The U.S. Supreme Court will soon determine whether a trained narcotics dog’s sniff at the front door of a home constitutes a Fourth Amendment search. The case, Florida v. Jardines, has privacy scholars abuzz because it presents two possible shifts in Fourth Amendment jurisprudence. First, the Court might expand the physical spaces rationale from Justice Scalia’s majority opinion in United States v. Jones. A favorable outcome for Mr. Jardines could reinforce that the home is a formidable privacy fortress, protecting all information from government detection unless that information is visible to the human eye.
Alternatively, and more sensibly, the Court may choose to revisit its previous dog sniff cases, United States v. Place and Illinois v. Caballes. This precedent has shielded dog sniffs from constitutional scrutiny by finding that sniffs of luggage and a car, respectively, did not constitute searches. Their logic is straightforward: since a sniff “discloses only the presence or absence of narcotics, a contraband item,” a search incident to a dog’s alert cannot offend reasonable expectations of privacy. Of course, the logical flaw is equally obvious: police dogs often alert when drugs are not present, resulting in unnecessary suspicionless searches.

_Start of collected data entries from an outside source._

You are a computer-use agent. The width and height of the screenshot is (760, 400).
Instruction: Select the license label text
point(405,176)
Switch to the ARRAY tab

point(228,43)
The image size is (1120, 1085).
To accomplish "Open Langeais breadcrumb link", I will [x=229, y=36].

Curiously missing from any Supreme Court opinion is a reflection on how contraband-detecting dogs fundamentally change law enforcement. Police dogs are old technology, but their widespread use ushers in a new model of policing. Like pattern-based data mining, dog sniffs produce tradeoffs inherent in dragnet-style law enforcement. They redistribute the burden of unproductive searches from the few-but-stereotypically “suspicious” to the entire population.

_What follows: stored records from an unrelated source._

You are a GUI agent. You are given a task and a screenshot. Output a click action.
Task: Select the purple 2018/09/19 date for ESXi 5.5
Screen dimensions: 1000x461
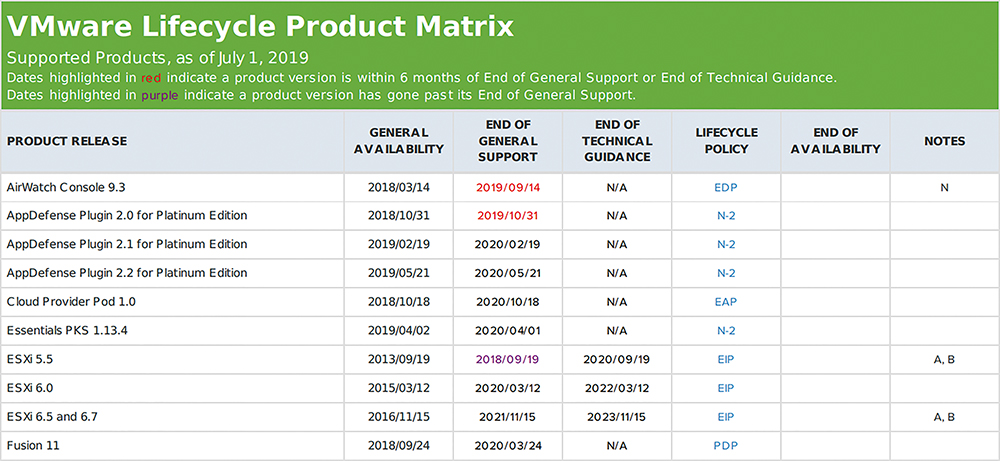point(508,360)
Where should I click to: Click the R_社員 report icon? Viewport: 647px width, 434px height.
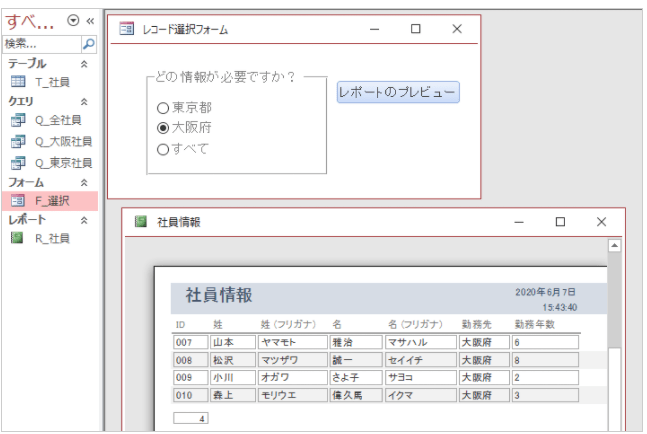point(17,238)
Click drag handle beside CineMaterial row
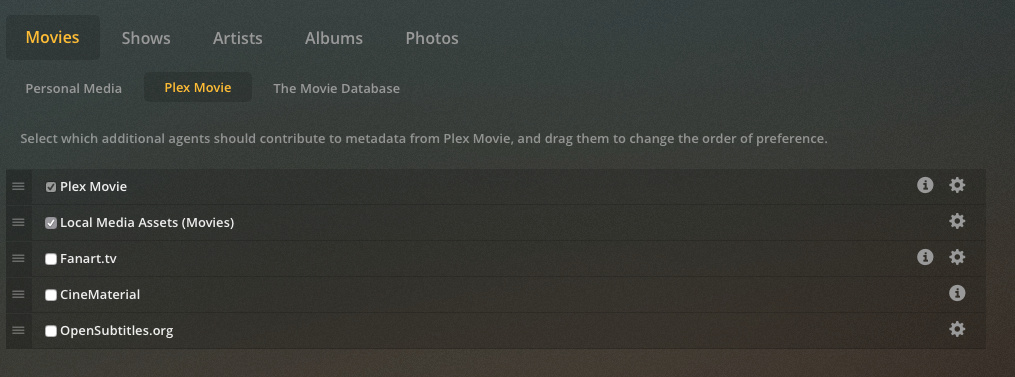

A Fourth Amendment search surely took place on the porch of Mr. Jardines’s Miami home. Dogs are error-prone, and Franky (the chocolate Labrador in Jardines) is no exception. The Miami police unit had no policy to ensure the equitable use of dog sniffs. Since the police were motivated by an anonymous, unverified report, using the dog was an act of discretion as opposed to evenhanded random deployment. Moreover, the introduction of a dog to a person’s property is arguably humiliating and intrusive, as the Florida Supreme Court described.

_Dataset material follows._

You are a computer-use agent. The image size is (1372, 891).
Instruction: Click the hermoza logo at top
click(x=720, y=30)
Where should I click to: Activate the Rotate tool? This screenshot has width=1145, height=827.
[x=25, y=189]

Jardines offers the Court an opportunity to carefully assess a mode of policing that subjects all constituents to the burdens of investigation and punishment, not just the “suspicious.” Today, drug-sniffing dogs are unique law enforcement tools that can be used without either individualized suspicion or a “special needs” checkpoint. Given their haphazard deployment and erratic performance, police dogs deserve the skepticism many scholars and courts have expressed. But the wrong reasoning in Jardines could fix indefinitely an assumption that police technologies and civil liberties are always at odds. This would be unfortunate. New technologies have the potential to be what dogs never were—accurate and fair. Explosive detecting systems may eventually meet the standards for this test, and DNA-matching and pattern-based data mining offer more than mere hypothetical promise. Responsible use of these emerging techniques requires more transparency and even application than police departments are accustomed to, but decrease in law enforcement discretion is its own achievement. With luck, the Court will find a search in Jardines while avoiding a rule that reflexively hampers the use of new technologies.